• [Task input]
————————

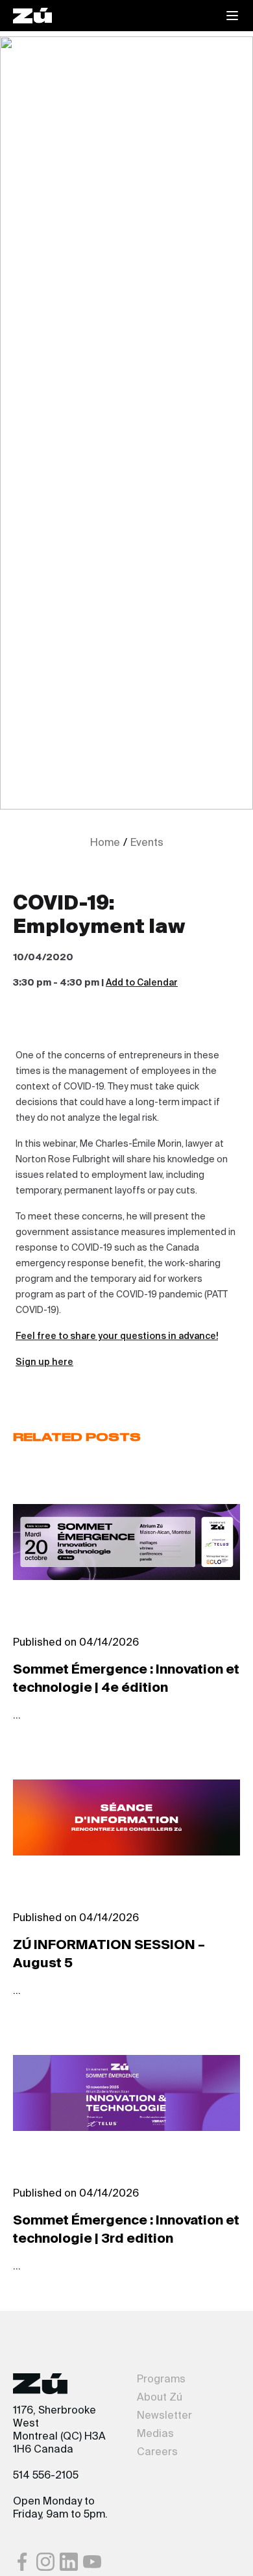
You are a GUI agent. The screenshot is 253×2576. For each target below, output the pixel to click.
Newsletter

————————

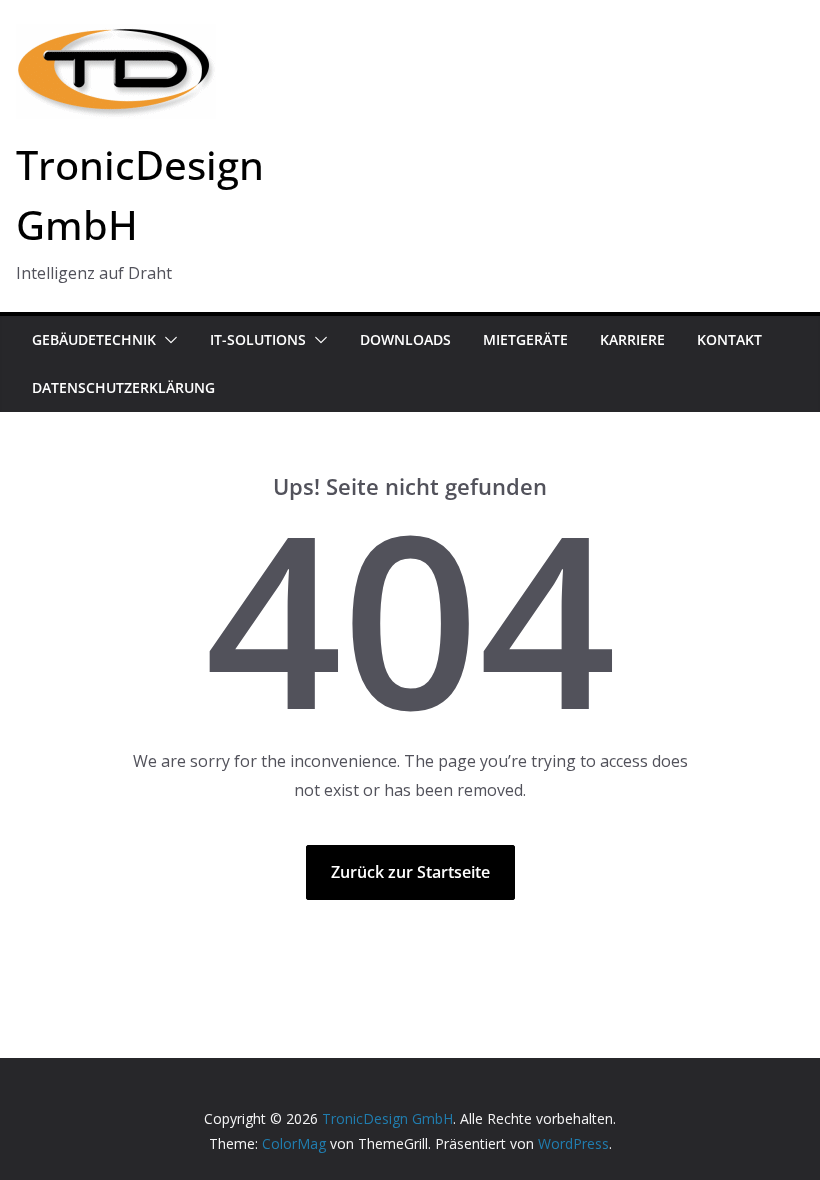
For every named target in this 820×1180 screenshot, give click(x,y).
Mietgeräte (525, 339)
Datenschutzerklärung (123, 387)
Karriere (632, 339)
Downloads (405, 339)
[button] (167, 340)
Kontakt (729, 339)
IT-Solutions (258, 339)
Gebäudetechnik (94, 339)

————————

• [Your instructions] Going back over the entries above, copy word for word every line from the one that has "Karriere (632, 339)" on through the one that has "Gebäudetechnik (94, 339)".

• [Completed exercise]
Karriere (632, 339)
Downloads (405, 339)
[button] (167, 340)
Kontakt (729, 339)
IT-Solutions (258, 339)
Gebäudetechnik (94, 339)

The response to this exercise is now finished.